As separate private contractors, all health professionals work as if “their time was their money”. Most UK hospital consultants are already private contractors as well as being well-paid part-time government employees.  A piece-work remuneration system has been working for dentists in the NHS for many years.

There is a real emphasis on preventative medicine and prompt treatment is considered to be economically worthwhile. Thus, certainly in my experience waiting lists just do not exist.  In addition, speaking as a pensioner, practitioners do not seem to think that age is an impediment to treatment.

There is certainly an abundance of medically qualified people in the system and indeed there is a real degree of competition between them. According to OECD figures, there are almost twice as many medically qualified professionals per head of population as in the UK health service.  They are not rewarded with the high salaries received in the UK.

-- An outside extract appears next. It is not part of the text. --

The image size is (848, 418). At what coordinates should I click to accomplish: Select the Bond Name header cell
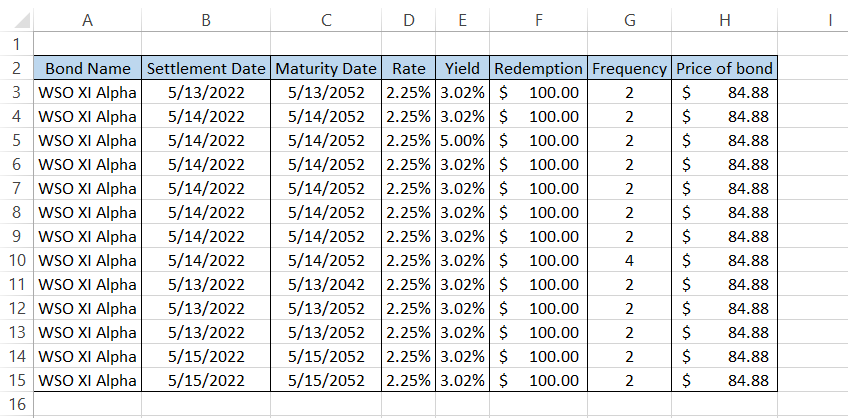tap(88, 68)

The medics seem to control the running of the hospitals and other facilities not the government. They see the benefit of having an absolute minimum of administrative overheads.  Those that exist are mainly involved with the ensuing that the various state mandated Insurance organisations are charged correctly.  This also means that there are no artificial limits placed on maximizing the use of expensive capital equipment and the hospital installations.

Also, crucially, as the government is not supplying the service, the state does not own the product of the service nor most importantly the patients’ medical records.

Patients have bought the service either directly or via their insurance: they are therefore the owners of the results.  Responsibility for the ownership of such records is reasonably unloaded on to the patient.  This eliminates another whole swathe of administrative costs.  As there is no government duty of care with regard to patient records, there is no demand to create an expensive nationwide database of everyone’s medical records, as was tried and failed in the UK.

Any minimal useful information is retained on the chip of my Carte Vitale.  The Carte Vitale is a type of credit card with a chip, that is used to organise the data required for my insurer to pay the sums necessary to the whichever part of the health system I have used.  The Carte Vital can be updated on the terminal at any pharmacy.  This seems to be a truly efficient use of Information Technology as applied to the health service.

And in France there is a much simpler health IT system.  It has been working for decades and it is visibly successful just across the channel.

The NHS is certainly not the only way to organize a Health Service and the clear evidence is just across the channel.  But dogma means that the Brits would never want to learn from foreigners.